Stupid- adjective: lacking ordinary quickness and keenness of mind; Characterized by or proceeding from mental dullness; foolish; senseless. Failure- noun: lack of success, nonperformance of something required or expected; an insufficiency. Everyone has been called at least one of these, and felt that sideways glance or condescending stare from people that look over and see a low quiz grade or test score on your paper. Especially at our school, there is lots of pressure to be “the best”, and extreme competition to get the highest grade.
Many students obsess over their grades; incessantly discussing them with their friends as if nothing more important existed. There is obviously a great deal of stock put in grades by AMCHS students. It’s understandable; a high GPA or test score gets you into a good college, which in turn gets you a high paying job that helps you get ahead in life. That way you can make lots of money, buy cool stuff, and be well thought of. I’ve seen students receive what they consider a bad test score and distress about how they’ve failed, and how others might think they’re stupid.

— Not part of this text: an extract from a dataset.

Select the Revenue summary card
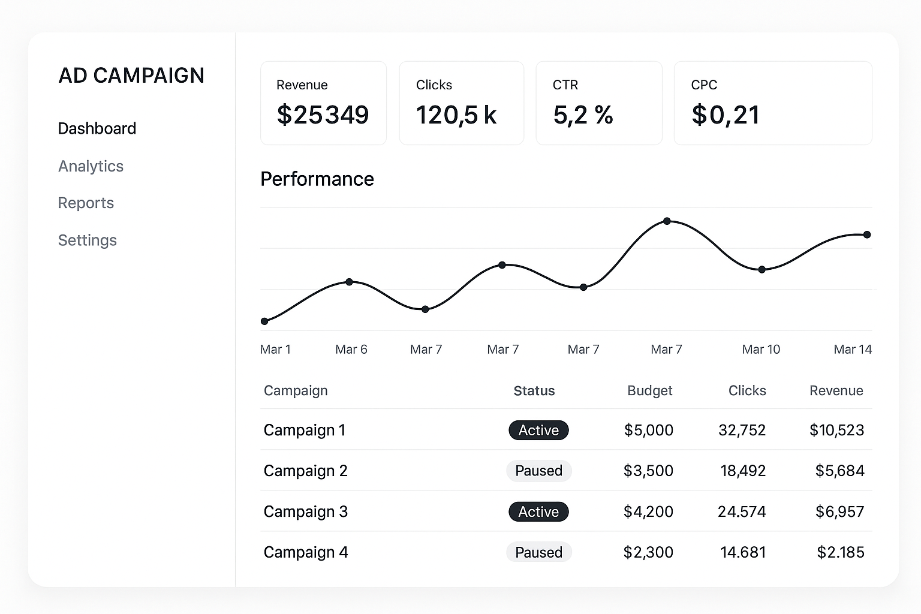Screen dimensions: 921x614 (323, 103)
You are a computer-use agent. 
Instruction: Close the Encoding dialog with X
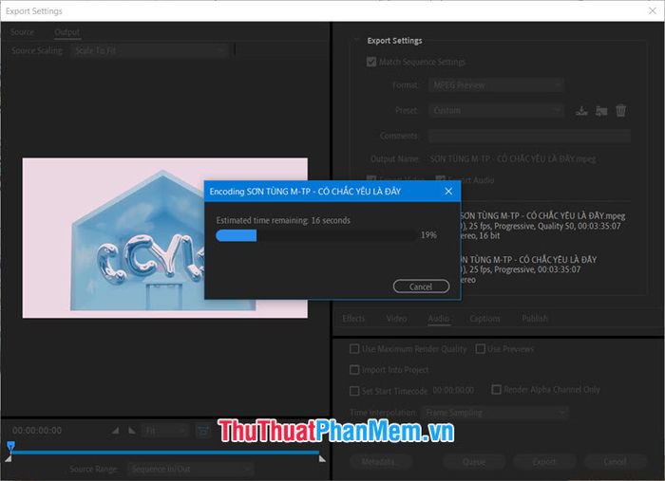448,192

But students shouldn’t measure their self-worth by grades; they should store confidence in themselves and value their life experience. Intelligence is a relative thing. People try to categorize it as a linear component when it’s actually a multi-dimensional feature, which is why grades should be regarded as an indicator of academic achievement, not a determining factor of an individual’s brightness or intellect. Exemplary, all A, book smart students are great; but, if you can’t generalize what you learn and apply it to other situations, then you haven’t contributed to your community or history in any way.

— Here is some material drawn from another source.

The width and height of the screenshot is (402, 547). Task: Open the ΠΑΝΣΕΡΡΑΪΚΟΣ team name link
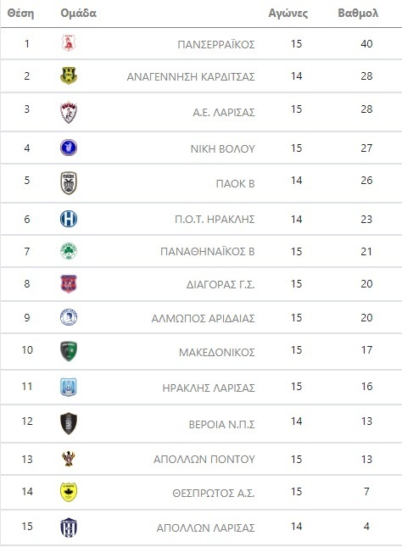[216, 45]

Life experience is just as valuable as high test scores. You can do as much good with a developed understanding and empathy for others as you can with a perfect test score. So, don’t distress if you find yourself not at the top of your class, because someone will always excel above you in one subject or another. Someone who is better at algebra may not be as good at geometry, or the history buff may falter with English grammar. If you try to compare yourself to others you may always find yourself not measuring up in one way or another.
That is why you should be content with yourself and your best efforts. So don’t shy away from your failures, embrace them, and learn from them. Fail as many times as necessary. Failing doesn’t make you a failure, and all A’s doesn’t make you a competent individual. Remember failure isn’t fatal. You shouldn’t be angst-ridden over getting “just” a 100 that you miss the whole point of the lesson. Be encouraged to venture out, and in the words of William Zinsser ,“(w)e need more mavericks than class presidents” in this world.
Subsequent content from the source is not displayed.